Como resultado, o Uruguai defendeu a necessidade de flexibilizar as regras do Mercosul para que ele possa assinar seu próprio acordo de livre comércio com a China, cujo estudo de viabilidade foi concluído em 2022. A posição do Uruguai, cercada de controvérsias, foi parcialmente apoiada pelo governo de Jair Bolsonaro (2019-2022), mas fortemente questionada na época pela Argentina e, em menor grau, pelo Paraguai.

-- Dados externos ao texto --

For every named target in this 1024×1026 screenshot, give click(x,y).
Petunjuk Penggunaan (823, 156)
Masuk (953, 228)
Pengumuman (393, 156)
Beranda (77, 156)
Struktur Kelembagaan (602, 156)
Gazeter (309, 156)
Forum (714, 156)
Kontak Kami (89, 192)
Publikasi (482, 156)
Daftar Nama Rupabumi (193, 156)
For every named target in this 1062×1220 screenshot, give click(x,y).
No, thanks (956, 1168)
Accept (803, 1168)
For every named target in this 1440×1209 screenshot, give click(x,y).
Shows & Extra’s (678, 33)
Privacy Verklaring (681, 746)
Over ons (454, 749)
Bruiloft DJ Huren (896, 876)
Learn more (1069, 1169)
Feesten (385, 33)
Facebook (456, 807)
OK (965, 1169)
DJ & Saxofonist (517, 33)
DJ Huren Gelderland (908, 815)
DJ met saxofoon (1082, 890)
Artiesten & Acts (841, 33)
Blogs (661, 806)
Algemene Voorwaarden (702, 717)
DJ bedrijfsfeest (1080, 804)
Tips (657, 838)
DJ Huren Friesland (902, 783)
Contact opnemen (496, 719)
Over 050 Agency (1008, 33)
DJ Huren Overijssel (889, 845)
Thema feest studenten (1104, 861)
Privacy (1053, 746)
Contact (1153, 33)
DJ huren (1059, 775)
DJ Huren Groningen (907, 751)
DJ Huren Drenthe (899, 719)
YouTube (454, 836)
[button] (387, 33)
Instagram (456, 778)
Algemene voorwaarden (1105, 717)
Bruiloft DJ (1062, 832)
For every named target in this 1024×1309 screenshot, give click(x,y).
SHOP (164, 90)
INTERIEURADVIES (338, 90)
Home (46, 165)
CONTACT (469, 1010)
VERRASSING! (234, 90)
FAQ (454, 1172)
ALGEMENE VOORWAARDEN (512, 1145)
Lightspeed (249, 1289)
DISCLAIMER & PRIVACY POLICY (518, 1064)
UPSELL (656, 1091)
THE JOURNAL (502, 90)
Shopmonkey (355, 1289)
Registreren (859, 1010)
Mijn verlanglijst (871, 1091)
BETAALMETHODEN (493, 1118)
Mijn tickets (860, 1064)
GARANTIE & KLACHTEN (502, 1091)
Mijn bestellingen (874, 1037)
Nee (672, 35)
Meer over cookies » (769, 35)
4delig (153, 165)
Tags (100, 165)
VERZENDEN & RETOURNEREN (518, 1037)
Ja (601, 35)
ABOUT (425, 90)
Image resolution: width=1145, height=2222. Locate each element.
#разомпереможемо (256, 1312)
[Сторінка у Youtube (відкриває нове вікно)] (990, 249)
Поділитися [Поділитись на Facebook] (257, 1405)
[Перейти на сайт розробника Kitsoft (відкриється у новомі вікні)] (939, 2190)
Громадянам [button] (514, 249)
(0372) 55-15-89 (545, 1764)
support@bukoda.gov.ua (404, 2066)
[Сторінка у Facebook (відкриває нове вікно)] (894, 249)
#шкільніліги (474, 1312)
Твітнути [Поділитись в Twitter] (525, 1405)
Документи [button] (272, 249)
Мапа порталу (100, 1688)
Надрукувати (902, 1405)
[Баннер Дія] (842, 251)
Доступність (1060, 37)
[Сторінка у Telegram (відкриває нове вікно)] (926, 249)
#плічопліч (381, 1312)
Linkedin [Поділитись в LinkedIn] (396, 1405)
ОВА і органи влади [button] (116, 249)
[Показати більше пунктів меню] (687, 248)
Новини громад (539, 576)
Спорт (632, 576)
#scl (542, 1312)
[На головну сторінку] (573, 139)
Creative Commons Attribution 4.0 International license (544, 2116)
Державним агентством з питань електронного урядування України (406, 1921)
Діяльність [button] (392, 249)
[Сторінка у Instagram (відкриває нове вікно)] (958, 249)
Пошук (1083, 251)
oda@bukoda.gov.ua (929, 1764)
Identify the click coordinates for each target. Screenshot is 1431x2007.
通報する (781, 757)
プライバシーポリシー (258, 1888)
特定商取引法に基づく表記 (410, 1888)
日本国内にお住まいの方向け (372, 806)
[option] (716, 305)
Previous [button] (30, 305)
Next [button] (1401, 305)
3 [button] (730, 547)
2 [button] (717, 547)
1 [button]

A mudança de governo no Brasil, com o retorno de Luiz Inácio Lula da Silva em 2023, tornou essa possibilidade ainda mais difícil, visto que as políticas lulistas são consideradas mais protecionistas.
O Uruguai assumirá a presidência pro tempore do Mercosul no segundo semestre de 2024, quando buscará lançar mais uma vez o diálogo entre o Mercosul e a China — mas, nesse caso, com o objetivo definido de priorizar a assinatura de um acordo comercial, do bloco ou de forma independente, com o país asiático.
O novo presidente da Argentina, Javier Milei, deixou clara sua posição anti-China, tanto em sua visão ideológica quanto política. Assim, a mudança de governo no país abre as portas para que o Mercosul volte a discutir uma reação ao poder econômico e comercial da China, seja em conjunto ou por meio de novas relações bilaterais. A essa altura, não fazer isso seria um erro estratégico para o Mercosul e uma enorme irresponsabilidade.